Yes, -O3 tends to include a lot of features that increase code size, like aggressive loop unrolling. If you are jumping around a large amount of code, -O3 generally performs more poorly than -O2, but if you are running a tight loop (like HPC code), -O3 is better.

In the past, at a time when I worked on a very performance sensitive codebase that was also limited in scope, we compiled with -Osize and did all the loop optimizations we wanted manually (and with pragmas). That produced faster code than -O2 or -O3.

Regarding unrolling, -O3 contains -funroll-and-jam but not -funroll-loops. You may want one or the other, maybe both, depending on circumstances. I don't see much benefit from the available pragmas on HPC-type code unless for OpenMP, and "omp simd" isn't necessary to get vectorization in the places I've seen people say it is. Mileage always varies somewhat, of course. (Before second-guessing anything, use -fopt-info.)
Modern x86 CPUs have micro instr caches to store small loops (about 50 instr) and medium loops (~2k instr). Also, the bottleneck is usually the instruction decoding (Alder Lake made huge changes on that, so this might change).

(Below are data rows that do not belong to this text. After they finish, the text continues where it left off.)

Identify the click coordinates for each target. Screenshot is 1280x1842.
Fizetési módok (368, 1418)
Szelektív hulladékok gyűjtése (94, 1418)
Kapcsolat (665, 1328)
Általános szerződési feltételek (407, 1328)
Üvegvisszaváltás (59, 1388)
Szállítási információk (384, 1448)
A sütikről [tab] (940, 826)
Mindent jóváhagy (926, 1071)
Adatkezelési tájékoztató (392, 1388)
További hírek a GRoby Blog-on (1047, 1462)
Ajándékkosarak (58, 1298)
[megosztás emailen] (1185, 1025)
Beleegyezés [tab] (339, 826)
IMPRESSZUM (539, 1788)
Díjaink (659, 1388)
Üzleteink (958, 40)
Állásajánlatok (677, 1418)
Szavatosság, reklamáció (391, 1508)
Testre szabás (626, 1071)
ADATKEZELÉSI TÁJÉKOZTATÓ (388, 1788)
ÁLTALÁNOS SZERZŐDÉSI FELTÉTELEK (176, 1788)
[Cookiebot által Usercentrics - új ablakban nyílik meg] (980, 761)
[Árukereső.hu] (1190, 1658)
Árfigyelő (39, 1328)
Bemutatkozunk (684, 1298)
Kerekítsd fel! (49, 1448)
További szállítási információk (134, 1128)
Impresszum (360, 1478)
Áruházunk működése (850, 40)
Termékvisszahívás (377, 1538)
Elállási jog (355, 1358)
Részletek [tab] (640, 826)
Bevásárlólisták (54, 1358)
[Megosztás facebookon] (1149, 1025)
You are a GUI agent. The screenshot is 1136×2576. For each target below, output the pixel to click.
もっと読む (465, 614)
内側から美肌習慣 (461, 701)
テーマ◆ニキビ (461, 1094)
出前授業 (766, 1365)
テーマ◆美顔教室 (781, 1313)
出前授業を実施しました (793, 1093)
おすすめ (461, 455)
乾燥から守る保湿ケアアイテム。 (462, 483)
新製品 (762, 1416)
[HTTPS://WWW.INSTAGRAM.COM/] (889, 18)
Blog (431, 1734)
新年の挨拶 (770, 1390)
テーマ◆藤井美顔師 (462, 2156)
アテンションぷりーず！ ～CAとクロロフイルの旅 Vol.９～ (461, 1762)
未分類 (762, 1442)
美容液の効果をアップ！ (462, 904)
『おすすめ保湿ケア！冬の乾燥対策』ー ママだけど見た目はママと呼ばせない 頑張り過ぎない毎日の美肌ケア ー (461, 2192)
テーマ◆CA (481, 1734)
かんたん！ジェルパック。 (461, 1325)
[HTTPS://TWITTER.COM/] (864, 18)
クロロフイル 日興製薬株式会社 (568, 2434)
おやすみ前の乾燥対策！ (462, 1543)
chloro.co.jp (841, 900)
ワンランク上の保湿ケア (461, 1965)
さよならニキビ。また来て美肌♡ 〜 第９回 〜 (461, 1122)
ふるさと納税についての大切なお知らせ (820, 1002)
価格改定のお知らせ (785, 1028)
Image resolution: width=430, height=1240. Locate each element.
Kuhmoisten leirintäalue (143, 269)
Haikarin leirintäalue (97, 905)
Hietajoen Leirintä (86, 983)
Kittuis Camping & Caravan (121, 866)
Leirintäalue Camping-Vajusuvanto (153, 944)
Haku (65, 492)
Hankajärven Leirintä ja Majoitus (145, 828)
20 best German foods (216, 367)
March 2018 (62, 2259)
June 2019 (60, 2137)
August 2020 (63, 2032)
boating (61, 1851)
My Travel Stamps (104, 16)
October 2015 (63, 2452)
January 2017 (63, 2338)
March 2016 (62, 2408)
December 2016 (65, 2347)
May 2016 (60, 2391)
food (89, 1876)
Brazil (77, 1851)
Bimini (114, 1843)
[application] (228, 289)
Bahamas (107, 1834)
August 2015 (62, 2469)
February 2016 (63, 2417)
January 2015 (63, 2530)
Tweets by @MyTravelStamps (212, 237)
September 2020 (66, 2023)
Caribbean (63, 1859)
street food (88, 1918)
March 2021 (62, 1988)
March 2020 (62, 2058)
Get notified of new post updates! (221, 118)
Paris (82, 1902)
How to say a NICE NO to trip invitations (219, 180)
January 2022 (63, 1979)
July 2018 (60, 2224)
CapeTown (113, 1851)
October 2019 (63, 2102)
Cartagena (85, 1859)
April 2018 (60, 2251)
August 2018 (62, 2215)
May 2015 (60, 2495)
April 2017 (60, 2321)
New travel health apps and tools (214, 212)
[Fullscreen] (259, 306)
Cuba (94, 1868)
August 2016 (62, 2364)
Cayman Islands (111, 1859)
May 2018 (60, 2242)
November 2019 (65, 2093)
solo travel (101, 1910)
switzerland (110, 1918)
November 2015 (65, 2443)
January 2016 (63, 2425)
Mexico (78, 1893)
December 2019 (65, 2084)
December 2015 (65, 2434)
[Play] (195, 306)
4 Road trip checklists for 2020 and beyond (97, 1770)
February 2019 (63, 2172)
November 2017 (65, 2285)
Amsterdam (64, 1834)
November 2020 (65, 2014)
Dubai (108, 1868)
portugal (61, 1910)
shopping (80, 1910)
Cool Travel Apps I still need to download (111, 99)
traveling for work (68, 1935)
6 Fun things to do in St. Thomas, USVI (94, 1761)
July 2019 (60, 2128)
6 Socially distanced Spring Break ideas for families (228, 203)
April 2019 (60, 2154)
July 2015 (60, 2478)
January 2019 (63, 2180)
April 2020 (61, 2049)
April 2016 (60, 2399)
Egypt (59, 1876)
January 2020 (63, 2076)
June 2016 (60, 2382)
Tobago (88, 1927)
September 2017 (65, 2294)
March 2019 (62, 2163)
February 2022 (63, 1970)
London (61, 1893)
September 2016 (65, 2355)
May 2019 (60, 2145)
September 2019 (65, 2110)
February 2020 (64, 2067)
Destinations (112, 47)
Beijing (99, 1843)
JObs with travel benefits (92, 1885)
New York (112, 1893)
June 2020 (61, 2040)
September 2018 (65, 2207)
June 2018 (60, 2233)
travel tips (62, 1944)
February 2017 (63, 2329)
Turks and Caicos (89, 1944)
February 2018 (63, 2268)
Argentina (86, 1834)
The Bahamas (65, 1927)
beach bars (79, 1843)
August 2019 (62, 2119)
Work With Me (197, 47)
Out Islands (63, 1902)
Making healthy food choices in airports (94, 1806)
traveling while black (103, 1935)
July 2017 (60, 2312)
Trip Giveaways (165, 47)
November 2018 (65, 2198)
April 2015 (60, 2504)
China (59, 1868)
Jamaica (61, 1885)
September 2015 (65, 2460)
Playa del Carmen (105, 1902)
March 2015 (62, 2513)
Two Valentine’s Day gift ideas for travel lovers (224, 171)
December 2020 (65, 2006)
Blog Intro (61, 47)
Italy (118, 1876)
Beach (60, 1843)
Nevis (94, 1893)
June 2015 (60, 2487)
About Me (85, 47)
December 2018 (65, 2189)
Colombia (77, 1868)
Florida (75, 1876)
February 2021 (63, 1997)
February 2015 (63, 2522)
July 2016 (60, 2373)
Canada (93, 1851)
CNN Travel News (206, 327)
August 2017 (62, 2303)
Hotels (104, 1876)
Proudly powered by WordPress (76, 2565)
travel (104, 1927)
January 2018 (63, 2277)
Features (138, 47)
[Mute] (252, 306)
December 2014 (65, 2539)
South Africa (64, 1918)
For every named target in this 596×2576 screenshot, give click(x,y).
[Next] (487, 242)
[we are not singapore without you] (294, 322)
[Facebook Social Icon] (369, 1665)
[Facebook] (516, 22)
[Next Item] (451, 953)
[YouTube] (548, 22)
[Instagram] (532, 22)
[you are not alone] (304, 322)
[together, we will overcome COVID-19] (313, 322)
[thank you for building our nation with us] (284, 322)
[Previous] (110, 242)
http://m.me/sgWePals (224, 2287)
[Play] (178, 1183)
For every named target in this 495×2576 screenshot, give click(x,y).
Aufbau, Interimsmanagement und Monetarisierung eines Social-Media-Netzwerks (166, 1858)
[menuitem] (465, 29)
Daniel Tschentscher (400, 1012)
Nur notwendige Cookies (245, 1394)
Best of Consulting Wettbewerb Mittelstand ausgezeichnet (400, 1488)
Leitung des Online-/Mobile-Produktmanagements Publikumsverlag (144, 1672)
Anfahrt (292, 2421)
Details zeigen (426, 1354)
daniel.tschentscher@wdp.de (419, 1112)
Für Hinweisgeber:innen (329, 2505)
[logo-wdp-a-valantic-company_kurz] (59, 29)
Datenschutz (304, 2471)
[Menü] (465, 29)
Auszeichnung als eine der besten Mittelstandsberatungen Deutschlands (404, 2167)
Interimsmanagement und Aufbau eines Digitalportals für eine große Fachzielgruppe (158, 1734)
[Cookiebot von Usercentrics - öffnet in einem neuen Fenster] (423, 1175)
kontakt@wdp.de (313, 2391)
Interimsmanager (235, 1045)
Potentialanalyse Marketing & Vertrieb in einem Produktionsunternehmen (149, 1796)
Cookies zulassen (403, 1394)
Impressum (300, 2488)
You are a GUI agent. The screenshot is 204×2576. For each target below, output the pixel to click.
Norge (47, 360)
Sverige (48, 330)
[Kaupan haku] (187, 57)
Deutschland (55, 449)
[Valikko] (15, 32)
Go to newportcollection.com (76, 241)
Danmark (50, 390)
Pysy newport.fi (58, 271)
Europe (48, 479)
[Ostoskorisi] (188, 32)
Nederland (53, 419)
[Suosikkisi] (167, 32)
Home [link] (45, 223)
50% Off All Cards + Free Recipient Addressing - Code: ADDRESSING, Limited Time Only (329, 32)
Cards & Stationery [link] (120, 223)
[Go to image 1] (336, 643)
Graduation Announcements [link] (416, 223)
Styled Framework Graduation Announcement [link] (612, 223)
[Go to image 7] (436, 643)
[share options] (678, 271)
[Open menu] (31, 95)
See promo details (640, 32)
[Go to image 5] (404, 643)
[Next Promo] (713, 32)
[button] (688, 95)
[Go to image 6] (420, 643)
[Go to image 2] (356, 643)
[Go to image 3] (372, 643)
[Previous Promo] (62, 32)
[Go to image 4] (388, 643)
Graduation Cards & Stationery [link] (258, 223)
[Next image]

In other words, loop unrolling is, more often than not, harmful.

It’s a shame that Osize can sometimes produce truly awful code. There are a few optimisations in there that trade a byte for a massive slowdown.
You asked for minimum size, and that's what you got. I'd say that's working as it should.

A more granular control over optimisation would be good, however.

Probably just some tweaks to O2 would be enough, after all people are selecting Os over O2 because they see better performance, and that should not be happening.
You can enable/disable individual optimizations. How much more granular do you need?
Surely a profile-guided build should be able to only apply -Os to those functions where it doesn't cause a lot of problems.
In the application I referred to, PGO was also used. However, that only applies -Os to cold code, and if what you're doing is very branchy, it can help even in the hot path.